Salzburger Nachrichten am 27. Februar 2006 - Bereich: Kultur
Ausstellungen

Kreativer Aderlass

Mangelnde Ausbildungsmöglichkeiten, eine von Ausdünnung bedrohte Galerienszene, infrastrukturelle Probleme wie zu wenig geförderte Ateliers: kein Wunder, dass viele der talentierten, jungen bildenden Künstler aus Graz oder der Steiermark (für immer) nach Wien übersiedeln. In einigen Grazer Ausstellungen wird derzeit deutlich, wie groß der kreative Aderlass in der Uhrturmstadt ist. In gleich zwei Ausstellungen präsentiert etwa der 26-jährige Grazer Alfredo Barsuglia seinen konzeptiven beziehungsweise malerischen Zugang zur Kunst.

Mundhygiene

Im "Graz Kunst"-Raum der "Werkstadt Graz" thematisiert Barsuglia den ritualisierten, intimen Akt der Mundhyhgiene. Die weltweit gesammelten Zahnbürsten und Zahnpastatuben sind entbehrlich, die von Manie und Getriebenheit zeugendenen Zeichnungen der Hilfsmittel für weiße Zähne erzählen von der Differenz des Gleichen. Die unter dem Motto "Take me serious" eigens produzierten Zündhölzer sollen, so der Künstler, der Entfernung von Speiseresten dienen.

Kinderporträts

In der Galerie Patrick Ebensperger zeigt Barsuglia drei Kinderporträts: Caoline, Helene und Yona mit ihren Lieblingsspielzeugen. Zur perfekten Maltechnik des Schülers von Wolfgang Herzig und Hubert Schmalix gesellen sich formale Strenge und feine Ironie. Wie in den Selbstporträts von Barsuglia ist der Dialog mit der Kunstgeschichte nie aalglatt oder berechnend, die postmoderne Sachlichkeit weist Brüche auf.

[DATENTEIL]
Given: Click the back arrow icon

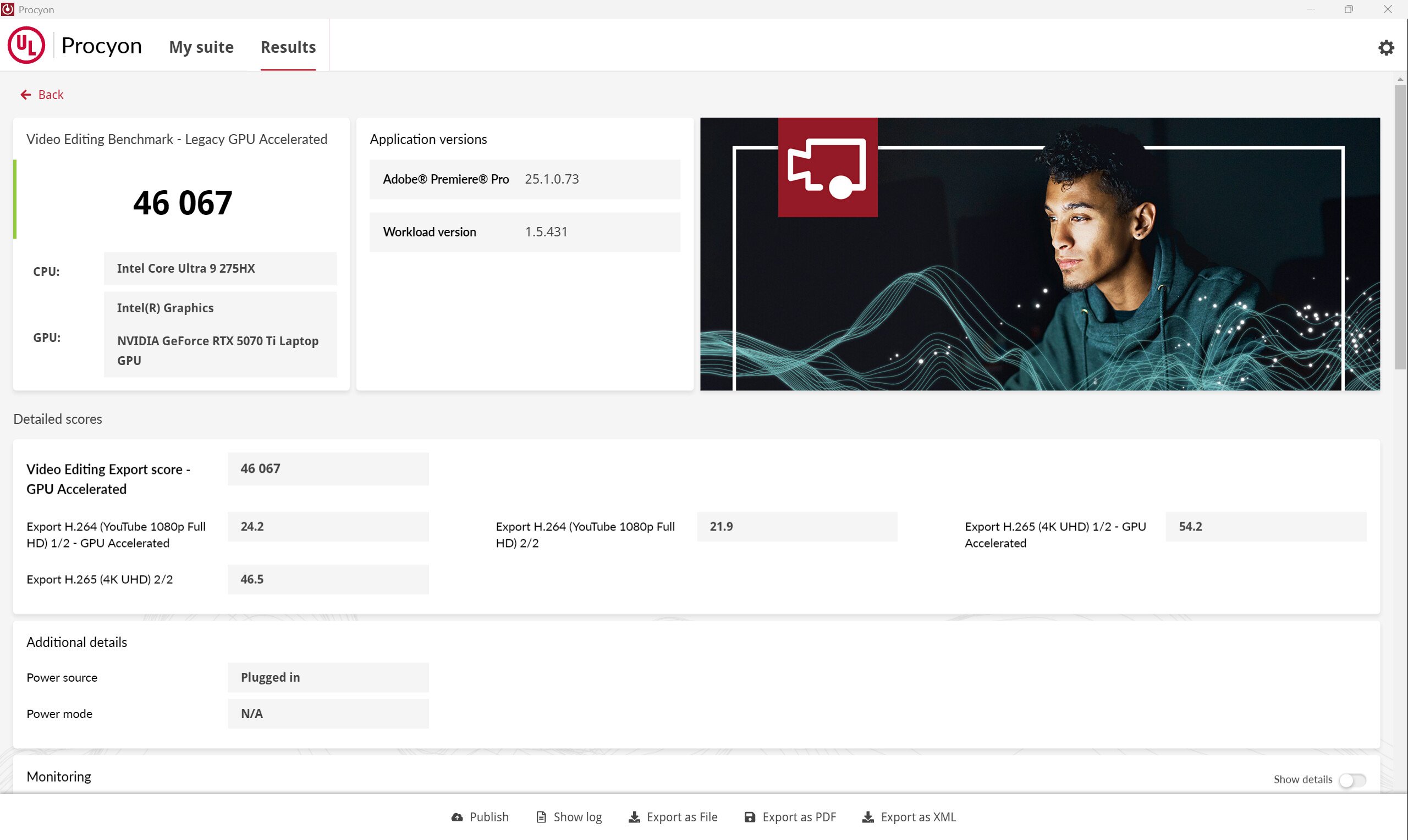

[ZU ERLEDIGEN]
1. Übersetze diesen Satz aus dem Artikel über Barsuglias Grazer Ausstellungen ins Englische: „In gleich zwei Ausstellungen präsentiert etwa der 26-jährige Grazer Alfredo Barsuglia seinen konzeptiven beziehungsweise malerischen Zugang zur Kunst.“
2. Mach mit dem Artikel über Barsuglias Grazer Ausstellungen nach seinem letzten Satz weiter.

[LÖSUNGEN]
1. In no fewer than two exhibitions, for instance, the 26-year-old Graz artist Alfredo Barsuglia presents his conceptual and painterly approaches to art.

2.
Steirische Perspektiven

Gleich mehrere reizvolle und einfallsreiche medienorientierte Ansätze vereint die Ausstellung "Vista Point. Perspektiven steirischer Kunst" im "Kunstverein Medienturm". Michael Gumhold beispielsweise entwirft mit der Rauminstallation "o.T. (-273,15 Grad C: Rehearsal : Amplifier)" einen "Proberaum des absoluten Nullpunkts". Das Schlagzeug ist ein Ölfass, das Mikrofon nägelübersät, das Poster an der Wand rät zu einem subversiven Akt. Fast alles hier ist seiner Bedeutung entleert, der Künstler spielt mit der Aura von Worten und der Täuschung der Wahrnehmung. Daniel Hafners "Optoschüttler" wiederum lädt die Besucher ein, den Kopf auf eine vibrierende Kinnstütze zu legen, wodurch sich ein vermeintliches Standbild plötzlich verändert: interaktive Kunst, die das Auge mit Low-Tech-Charme in Schwingungen versetzt. Auch von Manuel Gorkiewicz, Christian Eisenberger oder Ruth Anderwald & Leonhard Grond wird in Zukunft noch einiges zu hören sein.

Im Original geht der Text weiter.